This is now resolved, please rebase your PRs if you were being affected.
https://github.com/apache/drill/actions/runs/5882244920
On 2023/08/16 08:36, James Turton wrote:
I took another shot in the dark and hit something: I now believe that
there's some inadequate clean up (or setup) in the Kerberos and/or
Hadoop impersonation unit tests that produces errors in a racy way. I
claim that because moving the impersonation tests out to the
EasyOutOfMemory run was enough to get everything through without
errors [1]. Exactly /how/ the recent Github runner image updates,
which look wholly unrelated to anything Hadoop, manage to reveal a
latent race condition is probably going to remain a mystery. I'll
spend a little time looking at the relevant setup and clean up code.

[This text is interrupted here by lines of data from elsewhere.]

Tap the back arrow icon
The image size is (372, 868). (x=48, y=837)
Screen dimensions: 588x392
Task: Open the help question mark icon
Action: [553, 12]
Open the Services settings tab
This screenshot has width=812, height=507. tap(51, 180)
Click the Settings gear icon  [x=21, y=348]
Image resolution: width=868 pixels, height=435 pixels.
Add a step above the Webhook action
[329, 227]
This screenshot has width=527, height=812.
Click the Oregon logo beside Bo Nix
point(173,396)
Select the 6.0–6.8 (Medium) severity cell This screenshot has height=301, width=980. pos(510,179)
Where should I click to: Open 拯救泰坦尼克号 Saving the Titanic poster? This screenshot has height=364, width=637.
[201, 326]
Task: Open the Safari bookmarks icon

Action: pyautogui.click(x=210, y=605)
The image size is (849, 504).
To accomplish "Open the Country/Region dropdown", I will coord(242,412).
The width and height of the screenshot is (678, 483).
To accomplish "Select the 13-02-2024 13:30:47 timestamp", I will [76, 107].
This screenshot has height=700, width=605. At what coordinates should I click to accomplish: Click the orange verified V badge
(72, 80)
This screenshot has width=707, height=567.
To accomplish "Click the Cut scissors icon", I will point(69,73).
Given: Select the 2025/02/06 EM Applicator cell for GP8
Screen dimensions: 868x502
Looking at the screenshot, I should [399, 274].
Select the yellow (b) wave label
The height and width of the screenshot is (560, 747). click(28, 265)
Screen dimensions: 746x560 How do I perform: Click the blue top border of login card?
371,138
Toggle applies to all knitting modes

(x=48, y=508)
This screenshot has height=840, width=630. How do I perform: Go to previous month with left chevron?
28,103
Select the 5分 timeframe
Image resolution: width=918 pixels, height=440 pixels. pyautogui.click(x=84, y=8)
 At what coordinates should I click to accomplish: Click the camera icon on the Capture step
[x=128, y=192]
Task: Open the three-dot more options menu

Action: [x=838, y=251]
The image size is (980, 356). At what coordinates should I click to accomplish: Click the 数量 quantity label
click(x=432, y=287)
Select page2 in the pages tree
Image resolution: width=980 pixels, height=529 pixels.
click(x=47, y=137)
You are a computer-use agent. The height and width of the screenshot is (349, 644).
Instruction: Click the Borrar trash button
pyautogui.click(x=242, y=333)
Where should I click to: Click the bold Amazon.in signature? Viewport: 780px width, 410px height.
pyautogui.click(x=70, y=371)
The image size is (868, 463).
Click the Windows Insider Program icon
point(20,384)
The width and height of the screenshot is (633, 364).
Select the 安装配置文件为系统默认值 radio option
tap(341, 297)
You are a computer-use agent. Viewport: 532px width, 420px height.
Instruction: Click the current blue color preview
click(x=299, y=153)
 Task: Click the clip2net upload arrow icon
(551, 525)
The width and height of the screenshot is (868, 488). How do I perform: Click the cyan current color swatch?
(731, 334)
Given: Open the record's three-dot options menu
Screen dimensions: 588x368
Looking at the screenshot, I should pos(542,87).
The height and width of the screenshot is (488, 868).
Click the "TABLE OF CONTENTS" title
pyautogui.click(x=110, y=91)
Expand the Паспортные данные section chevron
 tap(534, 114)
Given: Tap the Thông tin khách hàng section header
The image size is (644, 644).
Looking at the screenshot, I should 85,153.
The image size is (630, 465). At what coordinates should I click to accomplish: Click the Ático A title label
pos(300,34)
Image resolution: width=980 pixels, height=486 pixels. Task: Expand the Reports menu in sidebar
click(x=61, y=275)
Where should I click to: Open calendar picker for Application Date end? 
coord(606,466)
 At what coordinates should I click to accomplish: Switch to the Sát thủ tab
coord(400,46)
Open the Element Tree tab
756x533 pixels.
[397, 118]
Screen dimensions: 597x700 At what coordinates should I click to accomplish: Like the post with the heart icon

1. https://github.com/apache/drill/actions/runs/5870147147
On 2023/08/15 17:09, James Turton wrote:
Hi
This is a write up of some notes I've written in Slack. Since a
recent Github Actions Runner image update, every CI run we do under
the Hadoop 3 build profile dies on Hadoop impersonation tests with
the following error [1].
|Error:
TestImpersonationMetadata.setup:72->BaseTestImpersonation.startMiniDfsCluster:84->BaseTestImpersonation.startMiniDfsCluster:112
» IO Running in secure mode, but config doesn't have a keytab |
|Error:
TestImpersonationMetadata.setup:72->BaseTestImpersonation.startMiniDfsCluster:84->BaseTestImpersonation.startMiniDfsCluster:112
» IO Running in secure mode, but config doesn't have a keytab |
|...
|Note that these errors do not show up under the Hadoop 2 build
profile [2]. ||We actually had this exact problem in the CI a few
months ago but it was resolved on that occasion by a subsequent
Github Runner image update [3]. At that time we could also dodge the
problem by downgrading our Runner image from ubuntu-latest to
ubuntu-20.04, but that little trick does not work today. Upgrading
Hadoop to the latest release, 3.3.6, also doesn't help here [4].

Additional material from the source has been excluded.